Following a move by House leadership that sent members home until Tuesday of next week, Rep. Eli Crane (R-AZ) gave a breakdown of the spending fight from Washington, DC.
Stating his reasons for not supporting yesterday’s procedural vote on the appropriations bill for the Department of Defense, Rep. Crane said, “The status quo, the swampiness in this town, is so ingrained that if you don’t forcibly stop it, it will continue.”
As our country faces a financial crisis, Rep. Crane reiterated his position that passing any appropriations bills without first agreeing on a top line spending number for FY24 is foolish.
“Just this week, we hit $33 trillion in national debt. We have at least a $2 trillion deficit every single year in perpetuity going forward. And you could argue it’s $3 trillion a year because of the money we have to spend on interest…”

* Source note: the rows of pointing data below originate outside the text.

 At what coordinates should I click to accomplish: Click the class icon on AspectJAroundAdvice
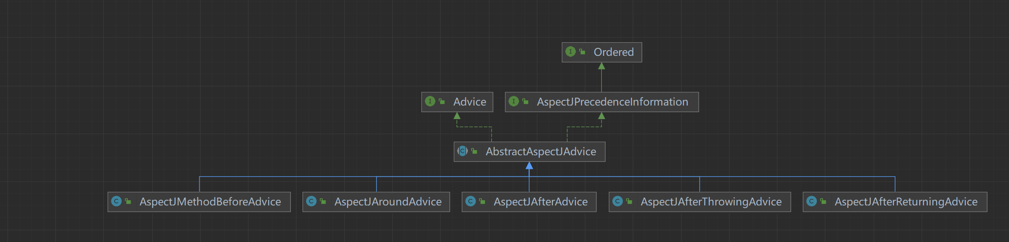tap(311, 201)

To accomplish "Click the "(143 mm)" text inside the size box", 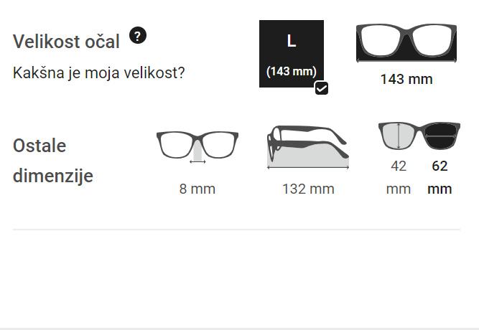I will 291,72.
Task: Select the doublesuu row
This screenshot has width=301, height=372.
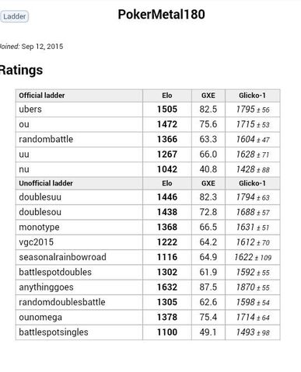Action: click(148, 197)
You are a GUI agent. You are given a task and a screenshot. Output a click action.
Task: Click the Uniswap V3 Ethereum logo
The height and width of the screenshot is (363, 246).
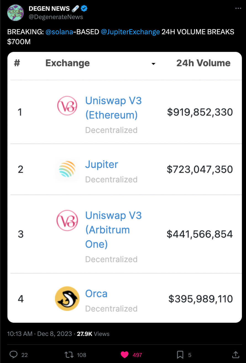67,106
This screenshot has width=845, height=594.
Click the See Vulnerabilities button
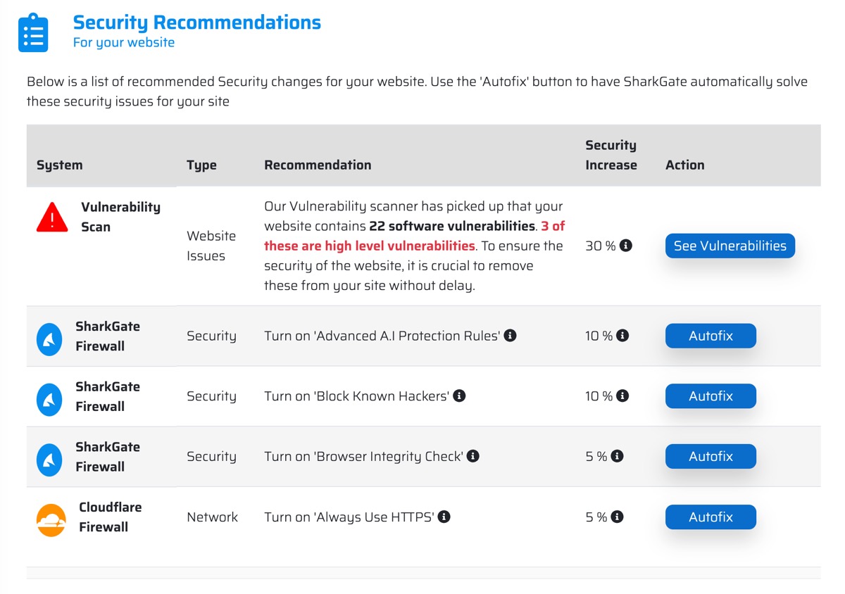[730, 246]
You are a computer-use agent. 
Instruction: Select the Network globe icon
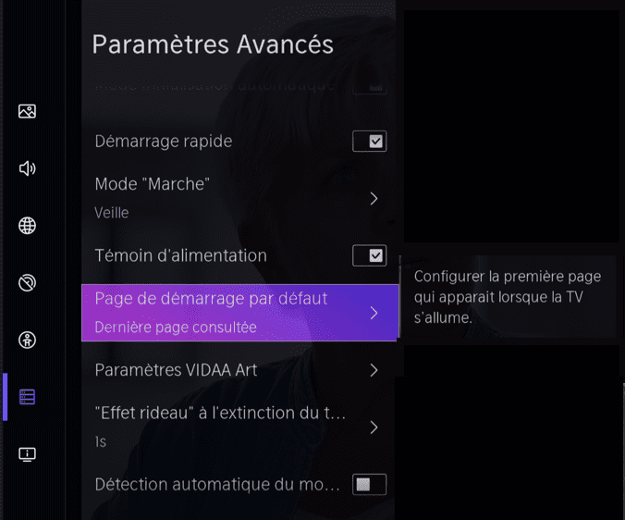(x=28, y=226)
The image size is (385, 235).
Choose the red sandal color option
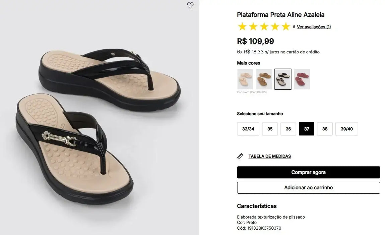pyautogui.click(x=302, y=79)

“The other reason I didn’t vote for that bill was because of the money still going to Ukraine in the DOD [appropriations] bill–it was about $300 million […] People in my district, people all over the country are so tired of funding other, never ending wars while we don’t have a southern border, our own infrastructure is falling apart, and we continue to spend and spend and spend money that we don’t have.”
On the road ahead:
“There is a little bit of hope–yesterday afternoon, after shutting everything down, about twenty of us got in a room that were conservatives and moderates, and we’re now working on the appropriations bills as we should have been doing for months and months and months.”